Kinshasa, 27 mai 2026 – Le débat autour d’une éventuelle révision ou d’un changement de la Constitution en République démocratique du Congo continue de susciter des réactions au sein de la classe politique. Dans le Haut-Katanga, maître Gisèle Ngungwa, haut-cadre de l’Union sacrée, affiche ouvertement sa position en faveur d’un changement de la loi fondamentale.
Dans un entretien accordé à la presse, cette personnalité politique de la majorité présidentielle affirme n’avoir jamais varié de position sur cette question institutionnelle.
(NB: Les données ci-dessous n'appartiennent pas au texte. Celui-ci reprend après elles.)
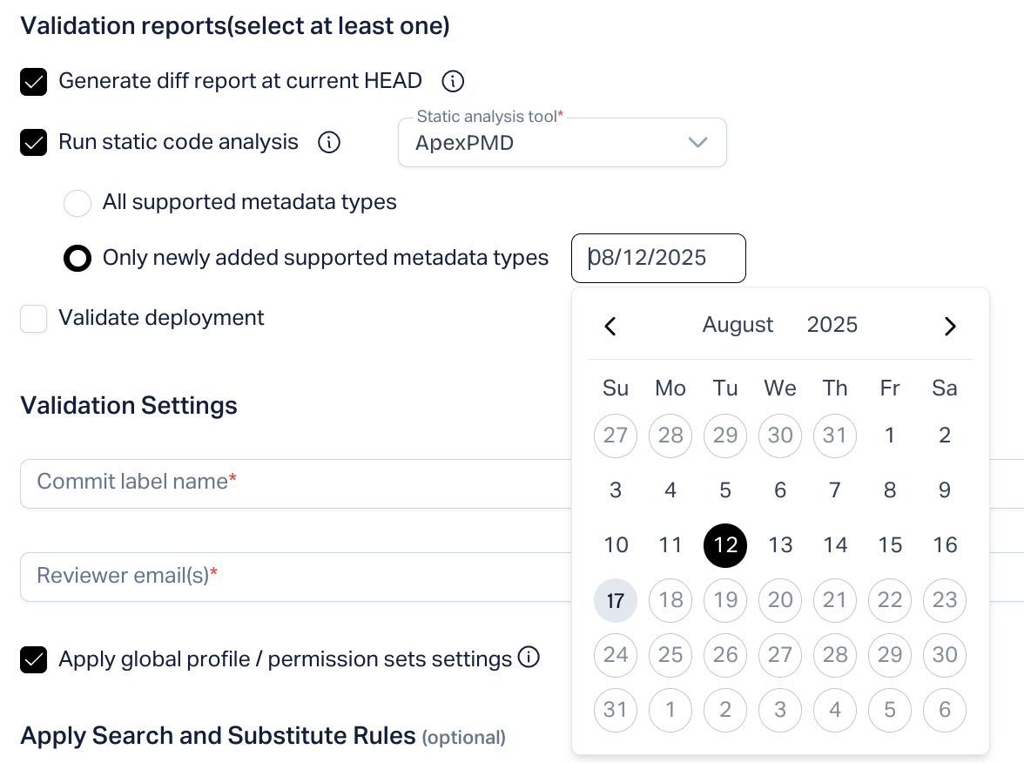This screenshot has width=1024, height=763.
Task: Choose Only newly added supported metadata types
Action: pos(77,259)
« Moi depuis, j’ai toujours été pour la révision constitutionnelle et voire même le changement constitutionnel. Je ne change pas d’encre. Aujourd’hui, on a deux thématiques : on révise ou on change, mais moi, en tant que personnalité de l’Union sacrée, je suis pour le changement de la Constitution », a-t-elle déclaré.
Maître Gisèle Ngungwa critique par ailleurs l’attitude de certains opposants qu’elle accuse selon ses propos, de détourner le débat de fond. Pour elle, les discussions ne devraient pas se concentrer uniquement sur la question du mandat du président de la République.
« Le vrai débat, ce n’est pas le mandat présidentiel. Ceux qui s’opposent à la vision du chef de l’État disent : “vous êtes fin mandat, vous ne changez pas”. Là, le débat porte sur la personne », a-t-elle soutenu.
La cadre de l’Union sacrée estime plutôt que les enjeux liés à la gouvernance et à l’efficacité des politiques publiques devraient être au centre des discussions.
Elle considère qu’un temps plus élargi permettrait aux dirigeants de mettre en œuvre leurs programmes et d’apporter des réponses durables aux défis du pays.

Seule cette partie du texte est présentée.